Print out every record exactly as it appears.

[Data to use — start]

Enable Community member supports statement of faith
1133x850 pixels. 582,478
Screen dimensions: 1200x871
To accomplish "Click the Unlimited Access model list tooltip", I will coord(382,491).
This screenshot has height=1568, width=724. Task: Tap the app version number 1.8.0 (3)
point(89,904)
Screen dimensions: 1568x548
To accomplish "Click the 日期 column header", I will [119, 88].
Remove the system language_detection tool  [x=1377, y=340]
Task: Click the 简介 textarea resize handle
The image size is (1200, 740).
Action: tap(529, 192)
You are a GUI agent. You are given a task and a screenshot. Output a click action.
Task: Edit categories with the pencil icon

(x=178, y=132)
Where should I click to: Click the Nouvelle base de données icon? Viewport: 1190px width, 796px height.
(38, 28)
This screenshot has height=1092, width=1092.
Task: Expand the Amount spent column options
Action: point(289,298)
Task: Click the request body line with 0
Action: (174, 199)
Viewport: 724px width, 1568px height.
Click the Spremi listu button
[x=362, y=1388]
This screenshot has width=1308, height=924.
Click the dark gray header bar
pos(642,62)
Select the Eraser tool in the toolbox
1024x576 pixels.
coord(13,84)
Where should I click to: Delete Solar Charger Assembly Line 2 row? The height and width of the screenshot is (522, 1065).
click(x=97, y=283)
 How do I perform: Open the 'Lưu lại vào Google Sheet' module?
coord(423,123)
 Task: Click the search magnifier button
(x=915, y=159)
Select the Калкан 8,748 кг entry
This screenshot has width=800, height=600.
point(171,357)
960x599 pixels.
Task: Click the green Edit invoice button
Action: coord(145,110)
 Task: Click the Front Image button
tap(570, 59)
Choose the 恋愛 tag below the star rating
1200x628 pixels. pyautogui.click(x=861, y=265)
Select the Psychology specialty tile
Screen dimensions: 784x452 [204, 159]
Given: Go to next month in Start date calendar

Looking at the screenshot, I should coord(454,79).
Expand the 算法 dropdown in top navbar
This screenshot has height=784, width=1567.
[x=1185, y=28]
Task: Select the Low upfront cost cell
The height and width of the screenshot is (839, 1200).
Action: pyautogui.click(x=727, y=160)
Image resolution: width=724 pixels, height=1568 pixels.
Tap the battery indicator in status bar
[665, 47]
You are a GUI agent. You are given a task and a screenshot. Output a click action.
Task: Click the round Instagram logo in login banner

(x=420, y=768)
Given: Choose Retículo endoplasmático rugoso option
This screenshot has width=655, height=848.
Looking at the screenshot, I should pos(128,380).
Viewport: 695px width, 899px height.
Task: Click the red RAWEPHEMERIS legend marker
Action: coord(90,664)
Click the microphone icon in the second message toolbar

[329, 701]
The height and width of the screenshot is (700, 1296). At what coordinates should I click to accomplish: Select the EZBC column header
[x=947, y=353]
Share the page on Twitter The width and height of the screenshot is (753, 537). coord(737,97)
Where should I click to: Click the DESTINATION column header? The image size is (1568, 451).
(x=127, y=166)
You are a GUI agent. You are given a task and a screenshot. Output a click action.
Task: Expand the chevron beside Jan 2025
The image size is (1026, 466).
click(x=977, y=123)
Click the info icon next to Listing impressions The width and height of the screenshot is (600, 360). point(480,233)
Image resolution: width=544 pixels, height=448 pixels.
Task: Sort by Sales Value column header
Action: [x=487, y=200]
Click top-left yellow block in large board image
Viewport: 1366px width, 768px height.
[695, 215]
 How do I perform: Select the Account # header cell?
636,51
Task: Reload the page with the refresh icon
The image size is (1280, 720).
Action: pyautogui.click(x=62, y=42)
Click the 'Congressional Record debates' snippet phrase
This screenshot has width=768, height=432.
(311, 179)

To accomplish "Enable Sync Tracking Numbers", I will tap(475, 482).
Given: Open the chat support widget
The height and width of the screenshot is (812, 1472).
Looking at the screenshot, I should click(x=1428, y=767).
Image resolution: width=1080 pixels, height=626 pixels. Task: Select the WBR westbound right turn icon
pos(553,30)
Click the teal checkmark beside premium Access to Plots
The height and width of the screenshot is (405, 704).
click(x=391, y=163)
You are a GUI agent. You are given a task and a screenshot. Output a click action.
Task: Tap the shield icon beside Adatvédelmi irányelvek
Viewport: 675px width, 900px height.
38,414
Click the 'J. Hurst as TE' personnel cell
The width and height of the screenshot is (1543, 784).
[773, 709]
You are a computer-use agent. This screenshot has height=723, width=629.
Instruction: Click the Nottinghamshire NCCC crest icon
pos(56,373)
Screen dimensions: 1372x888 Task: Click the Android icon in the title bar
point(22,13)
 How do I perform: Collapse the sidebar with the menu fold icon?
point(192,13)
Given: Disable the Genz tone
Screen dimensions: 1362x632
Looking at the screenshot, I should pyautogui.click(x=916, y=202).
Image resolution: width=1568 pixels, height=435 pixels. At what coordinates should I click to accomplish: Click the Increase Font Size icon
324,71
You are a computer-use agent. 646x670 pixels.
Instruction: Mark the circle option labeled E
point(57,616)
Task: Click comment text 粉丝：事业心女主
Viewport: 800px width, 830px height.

[Data to use — finish]

Answer box ::
Enable Community member supports statement of faith
1133x850 pixels. 582,478
Screen dimensions: 1200x871
To accomplish "Click the Unlimited Access model list tooltip", I will coord(382,491).
This screenshot has height=1568, width=724. Task: Tap the app version number 1.8.0 (3)
point(89,904)
Screen dimensions: 1568x548
To accomplish "Click the 日期 column header", I will [119, 88].
Remove the system language_detection tool  [x=1377, y=340]
Task: Click the 简介 textarea resize handle
The image size is (1200, 740).
Action: tap(529, 192)
You are a GUI agent. You are given a task and a screenshot. Output a click action.
Task: Edit categories with the pencil icon

(x=178, y=132)
Where should I click to: Click the Nouvelle base de données icon? Viewport: 1190px width, 796px height.
(38, 28)
This screenshot has height=1092, width=1092.
Task: Expand the Amount spent column options
Action: point(289,298)
Task: Click the request body line with 0
Action: (174, 199)
Viewport: 724px width, 1568px height.
Click the Spremi listu button
[x=362, y=1388]
This screenshot has width=1308, height=924.
Click the dark gray header bar
pos(642,62)
Select the Eraser tool in the toolbox
1024x576 pixels.
coord(13,84)
Where should I click to: Delete Solar Charger Assembly Line 2 row? The height and width of the screenshot is (522, 1065).
click(x=97, y=283)
 How do I perform: Open the 'Lưu lại vào Google Sheet' module?
coord(423,123)
 Task: Click the search magnifier button
(x=915, y=159)
Select the Калкан 8,748 кг entry
This screenshot has width=800, height=600.
point(171,357)
960x599 pixels.
Task: Click the green Edit invoice button
Action: coord(145,110)
 Task: Click the Front Image button
tap(570, 59)
Choose the 恋愛 tag below the star rating
1200x628 pixels. pyautogui.click(x=861, y=265)
Select the Psychology specialty tile
Screen dimensions: 784x452 [204, 159]
Given: Go to next month in Start date calendar

Looking at the screenshot, I should coord(454,79).
Expand the 算法 dropdown in top navbar
This screenshot has height=784, width=1567.
[x=1185, y=28]
Task: Select the Low upfront cost cell
The height and width of the screenshot is (839, 1200).
Action: pyautogui.click(x=727, y=160)
Image resolution: width=724 pixels, height=1568 pixels.
Tap the battery indicator in status bar
[665, 47]
You are a GUI agent. You are given a task and a screenshot. Output a click action.
Task: Click the round Instagram logo in login banner

(x=420, y=768)
Given: Choose Retículo endoplasmático rugoso option
This screenshot has width=655, height=848.
Looking at the screenshot, I should pos(128,380).
Viewport: 695px width, 899px height.
Task: Click the red RAWEPHEMERIS legend marker
Action: coord(90,664)
Click the microphone icon in the second message toolbar

[329, 701]
The height and width of the screenshot is (700, 1296). At what coordinates should I click to accomplish: Select the EZBC column header
[x=947, y=353]
Share the page on Twitter The width and height of the screenshot is (753, 537). coord(737,97)
Where should I click to: Click the DESTINATION column header? The image size is (1568, 451).
(x=127, y=166)
You are a GUI agent. You are given a task and a screenshot. Output a click action.
Task: Expand the chevron beside Jan 2025
The image size is (1026, 466).
click(x=977, y=123)
Click the info icon next to Listing impressions The width and height of the screenshot is (600, 360). point(480,233)
Image resolution: width=544 pixels, height=448 pixels.
Task: Sort by Sales Value column header
Action: [x=487, y=200]
Click top-left yellow block in large board image
Viewport: 1366px width, 768px height.
[695, 215]
 How do I perform: Select the Account # header cell?
636,51
Task: Reload the page with the refresh icon
The image size is (1280, 720).
Action: pyautogui.click(x=62, y=42)
Click the 'Congressional Record debates' snippet phrase
This screenshot has width=768, height=432.
(311, 179)

To accomplish "Enable Sync Tracking Numbers", I will tap(475, 482).
Given: Open the chat support widget
The height and width of the screenshot is (812, 1472).
Looking at the screenshot, I should click(x=1428, y=767).
Image resolution: width=1080 pixels, height=626 pixels. Task: Select the WBR westbound right turn icon
pos(553,30)
Click the teal checkmark beside premium Access to Plots
The height and width of the screenshot is (405, 704).
click(x=391, y=163)
You are a GUI agent. You are given a task and a screenshot. Output a click action.
Task: Tap the shield icon beside Adatvédelmi irányelvek
Viewport: 675px width, 900px height.
38,414
Click the 'J. Hurst as TE' personnel cell
The width and height of the screenshot is (1543, 784).
[773, 709]
You are a computer-use agent. This screenshot has height=723, width=629.
Instruction: Click the Nottinghamshire NCCC crest icon
pos(56,373)
Screen dimensions: 1372x888 Task: Click the Android icon in the title bar
point(22,13)
 How do I perform: Collapse the sidebar with the menu fold icon?
point(192,13)
Given: Disable the Genz tone
Screen dimensions: 1362x632
Looking at the screenshot, I should pyautogui.click(x=916, y=202).
Image resolution: width=1568 pixels, height=435 pixels. At what coordinates should I click to accomplish: Click the Increase Font Size icon
324,71
You are a computer-use agent. 646x670 pixels.
Instruction: Mark the circle option labeled E
point(57,616)
Task: Click comment text 粉丝：事业心女主
Viewport: 800px width, 830px height.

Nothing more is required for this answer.